Die Revision des Klägers, mit der er in erster Linie geltend machte, das Berufungsgericht habe den während der Leasingzeit erlangten Nutzungsvorteil zu hoch bewertet, war dagegen unbegründet. Die Annahme des Berufungsgerichts, ein Anspruch des Klägers auf Erstattung der Leasingraten bestehe nicht, weil der Wert der während der Leasingzeit erlangten Nutzungsvorteile der Höhe nach den Leasingzahlungen entspreche, ließ – eine Haftung der Beklagten dem Grunde nach unterstellt – keine Rechtsfehler erkennen. Aus den berufungsgerichtlichen Feststellungen ergaben sich keine Anhaltspunkte, dass bereits bei Abschluss des Leasingvertrags ein späterer Erwerb des Fahrzeugeigentums durch den Kläger vereinbart worden wäre. Jedenfalls vor diesem Hintergrund war die Annahme des Berufungsgerichts, der Kläger habe mit dem Abschluss des Leasingvertrags eine vom Kauf grundverschiedene Investitionsentscheidung getroffen, die es rechtfertige, den anzurechnenden Nutzungsvorteil anders als beim Kauf zu bestimmen, nicht zu beanstanden.

Nach der in der obergerichtlichen Rechtsprechung vorherrschenden Auffassung entspricht im Rahmen der deliktischen Vorteilsausgleichung der Wert der während der Leasingzeit erlangten Nutzungsvorteile eines Kraftfahrzeugs der Höhe nach den vertraglich vereinbarten Leasingzahlungen. Dieser Ansicht gebührt der Vorzug vor der Gegenmeinung, die auch beim Leasing die Nutzungsvorteile im Rahmen des Vorteilsausgleichs nach der für den Fahrzeugkauf anerkannten Berechnungsformel (Fahrzeugpreis mal Fahrstrecke geteilt durch Laufleistungserwartung) vornehmen möchte. Ob eine andere Betrachtung dann geboten ist, wenn aufgrund der Vertragsgestaltung von vornherein feststeht, dass der Leasingnehmer das Fahrzeug nach Ablauf der Leasingzeit übernimmt, konnte hier dahinstehen.

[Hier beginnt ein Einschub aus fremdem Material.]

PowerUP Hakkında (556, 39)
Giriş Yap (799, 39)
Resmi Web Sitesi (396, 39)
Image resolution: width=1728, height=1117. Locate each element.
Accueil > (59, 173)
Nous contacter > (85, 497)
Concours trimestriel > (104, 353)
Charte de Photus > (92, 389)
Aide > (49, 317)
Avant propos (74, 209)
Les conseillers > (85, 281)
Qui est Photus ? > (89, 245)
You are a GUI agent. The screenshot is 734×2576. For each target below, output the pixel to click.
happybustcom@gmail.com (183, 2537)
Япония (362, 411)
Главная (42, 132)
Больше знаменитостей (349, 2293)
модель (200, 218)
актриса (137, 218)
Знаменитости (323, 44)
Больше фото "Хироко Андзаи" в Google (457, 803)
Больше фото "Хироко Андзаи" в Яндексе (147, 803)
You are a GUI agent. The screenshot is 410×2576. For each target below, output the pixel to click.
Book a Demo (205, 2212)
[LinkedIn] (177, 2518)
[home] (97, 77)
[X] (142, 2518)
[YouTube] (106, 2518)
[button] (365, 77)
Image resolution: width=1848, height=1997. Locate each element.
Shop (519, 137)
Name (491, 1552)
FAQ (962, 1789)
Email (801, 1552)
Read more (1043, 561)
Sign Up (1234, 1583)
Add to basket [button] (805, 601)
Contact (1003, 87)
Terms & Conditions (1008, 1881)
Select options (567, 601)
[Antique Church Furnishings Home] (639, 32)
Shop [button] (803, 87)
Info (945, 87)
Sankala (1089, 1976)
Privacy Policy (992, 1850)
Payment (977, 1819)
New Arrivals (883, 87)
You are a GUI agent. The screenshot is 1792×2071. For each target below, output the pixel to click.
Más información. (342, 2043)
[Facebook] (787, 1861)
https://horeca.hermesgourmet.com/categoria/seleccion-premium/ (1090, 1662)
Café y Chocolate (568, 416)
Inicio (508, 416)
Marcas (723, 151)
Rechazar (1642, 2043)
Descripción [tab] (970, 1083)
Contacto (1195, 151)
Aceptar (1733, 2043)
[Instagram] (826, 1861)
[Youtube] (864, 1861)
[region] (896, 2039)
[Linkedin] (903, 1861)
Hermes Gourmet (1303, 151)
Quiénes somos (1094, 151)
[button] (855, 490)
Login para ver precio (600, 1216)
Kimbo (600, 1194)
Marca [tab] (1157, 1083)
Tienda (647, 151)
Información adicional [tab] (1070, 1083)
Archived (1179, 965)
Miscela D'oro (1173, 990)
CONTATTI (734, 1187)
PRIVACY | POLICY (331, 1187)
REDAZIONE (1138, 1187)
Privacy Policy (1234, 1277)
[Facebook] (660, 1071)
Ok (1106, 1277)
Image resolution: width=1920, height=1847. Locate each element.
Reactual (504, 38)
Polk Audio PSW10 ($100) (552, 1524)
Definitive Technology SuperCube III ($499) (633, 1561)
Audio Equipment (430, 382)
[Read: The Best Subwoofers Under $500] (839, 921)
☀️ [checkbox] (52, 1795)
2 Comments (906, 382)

Der Käufer eines Fahrzeugs erwirbt die Möglichkeit, das Fahrzeug ohne zeitliche Begrenzung über die gesamte Laufleistung – bis zum Eintritt der Gebrauchsuntauglichkeit – zu nutzen. Kaufpreiszahlung und Gesamtnutzung stehen sich „kongruent“ und daher anrechenbar gegenüber; sie sind bei wertender Betrachtung gewissermaßen zu einer Rechnungseinheit verbunden. Der Leasingnehmer hingegen erwirbt die Möglichkeit, das Fahrzeug über einen konkreten Zeitraum zu bestimmten, mit dem Leasinggeber vereinbarten Bedingungen zu nutzen. Diese besondere Art der Fahrzeugnutzung hat einen eigenen, grundsätzlich zeitraumbezogenen Wert, der den Leasingzahlungen anrechenbar gegenübersteht und für den der vereinbarte Leasingpreis einen tauglichen Anhaltspunkt bildet. Das entspricht dem Grundsatz, dass der objektive Wert eines herauszugebenden Gebrauchsvorteils regelmäßig anhand des marktüblichen Preises einer vertraglichen Gebrauchsgestattung zu bemessen ist, sofern nicht die Herausgabenorm eine andere Bewertung erfordert, wie es insbesondere bei der Rückabwicklung eines Kaufvertrags der Fall ist. Kann der Leasingnehmer das Fahrzeug – wie hier der Kläger – über die gesamte Leasingzeit ohne wesentliche Einschränkung nutzen, hat er den Vorteil, auf den der Abschluss des Leasingvertrags gerichtet war, in vollem Umfang realisiert. Der Vorteil kompensiert in diesem Fall den gesamten mit den Leasingzahlungen verbundenen finanziellen Nachteil. Dies entspricht der Situation eines Fahrzeugkäufers, der die Laufleistungserwartung des Fahrzeugs ausgeschöpft hat.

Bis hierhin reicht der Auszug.